◆ What the task requires: Format the listing as a Markdown table with columns "Row" and "Text", running from the line holding "Given: Toggle the Sat checkbox" through the end of the listing, both included. Leave out blank lines and pictures.

◆ Material shown:
• • •

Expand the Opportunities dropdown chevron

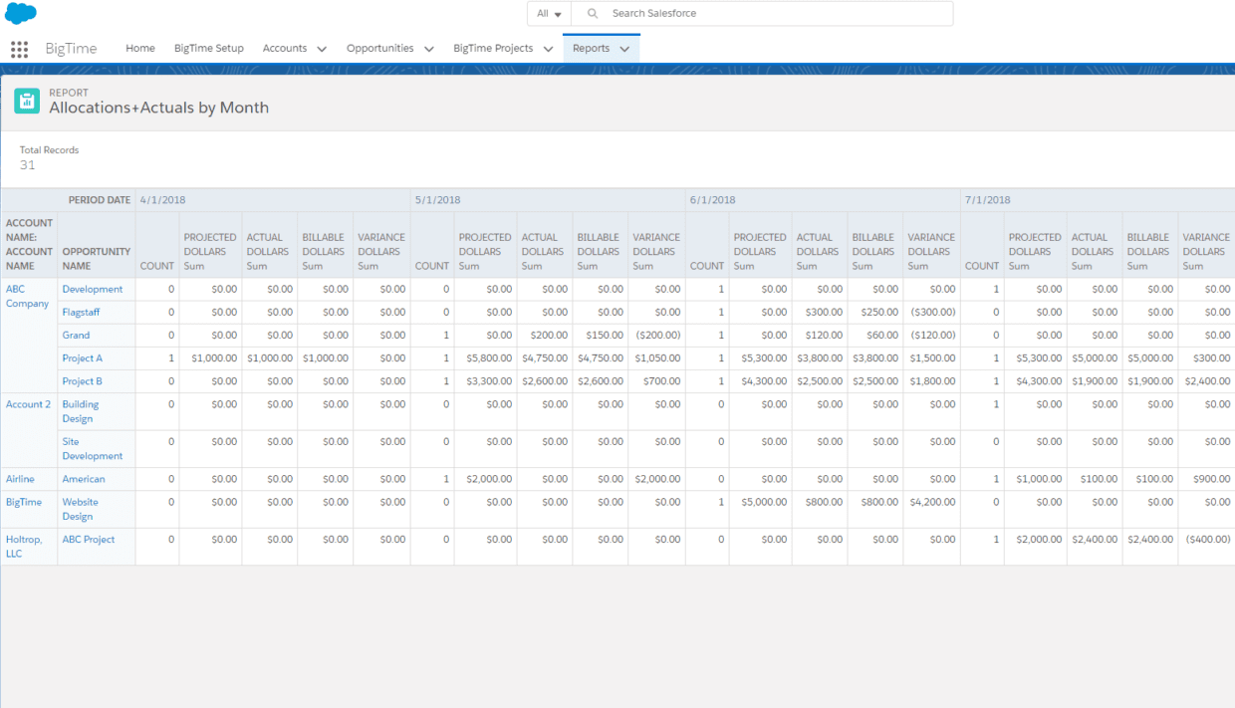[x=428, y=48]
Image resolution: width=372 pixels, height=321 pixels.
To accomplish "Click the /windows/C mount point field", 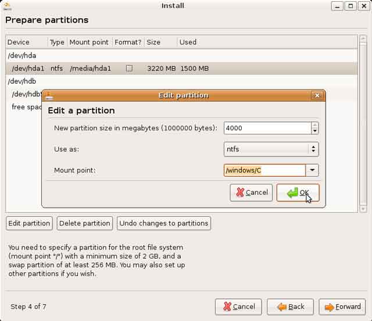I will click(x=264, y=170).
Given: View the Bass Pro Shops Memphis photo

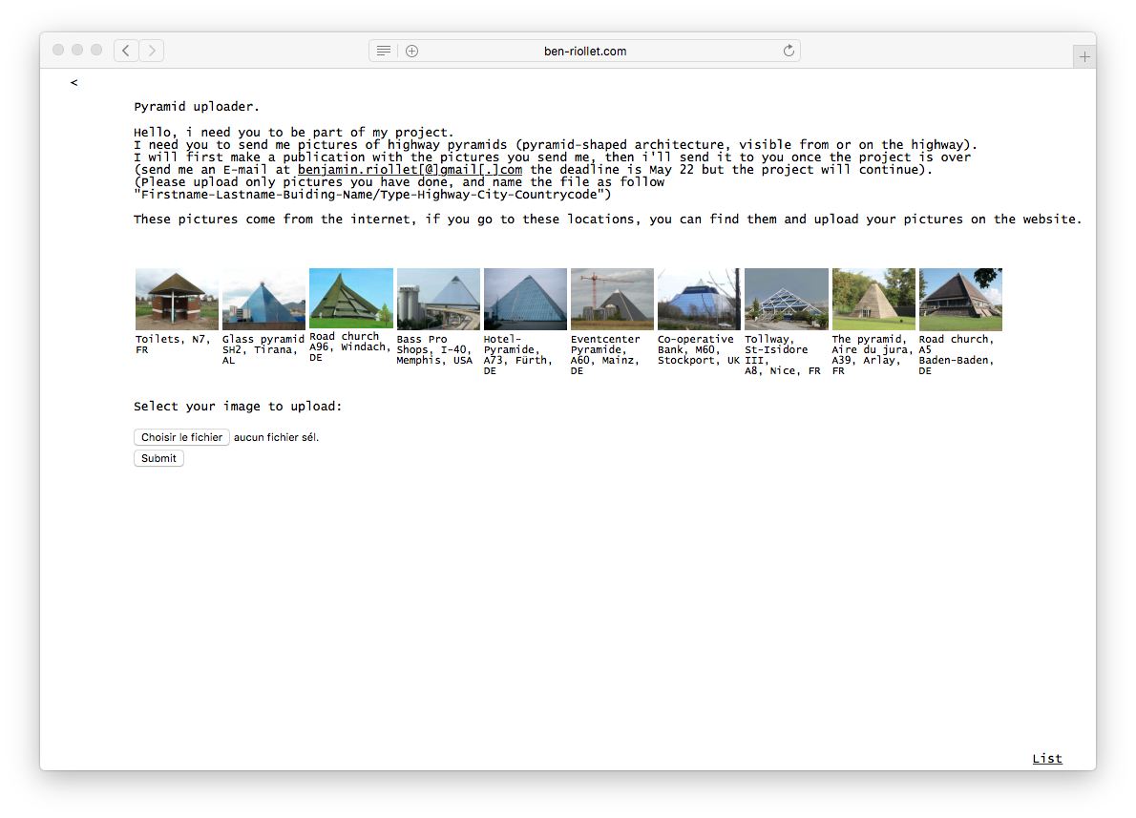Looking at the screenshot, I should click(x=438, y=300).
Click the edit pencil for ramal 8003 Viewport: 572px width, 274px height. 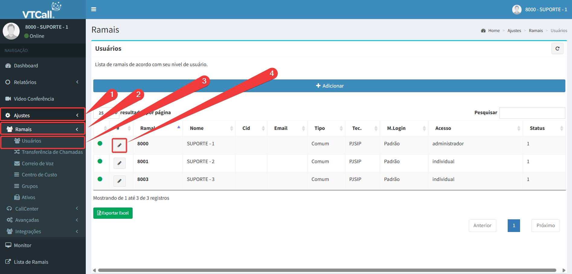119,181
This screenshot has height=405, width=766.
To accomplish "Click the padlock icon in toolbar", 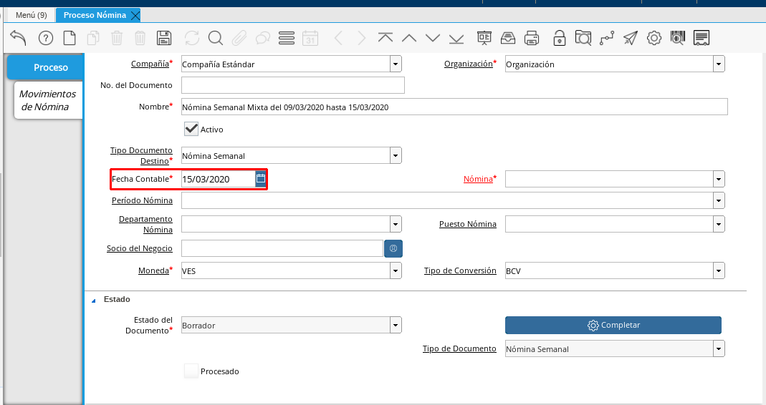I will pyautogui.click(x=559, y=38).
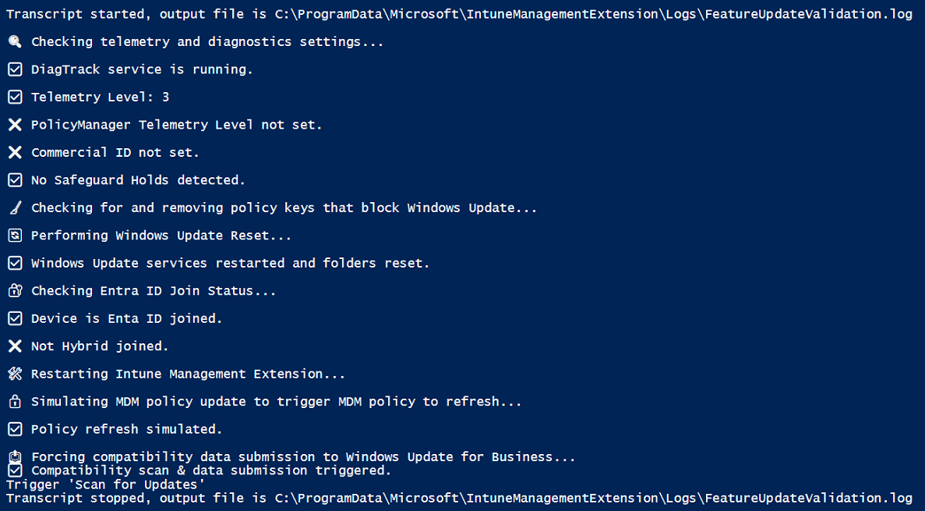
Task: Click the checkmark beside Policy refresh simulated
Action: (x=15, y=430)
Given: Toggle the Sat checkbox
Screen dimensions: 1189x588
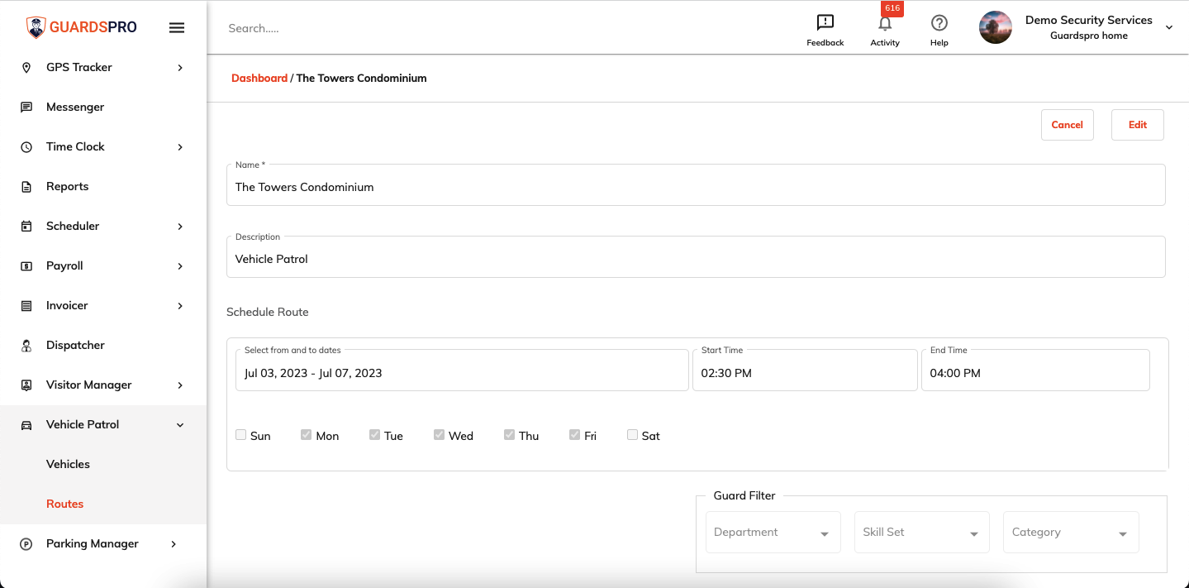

• • •

◆ Final answer:
| Row | Text |
|---|---|
| 1 | Given: Toggle the Sat checkbox |
| 2 | Screen dimensions: 1189x588 |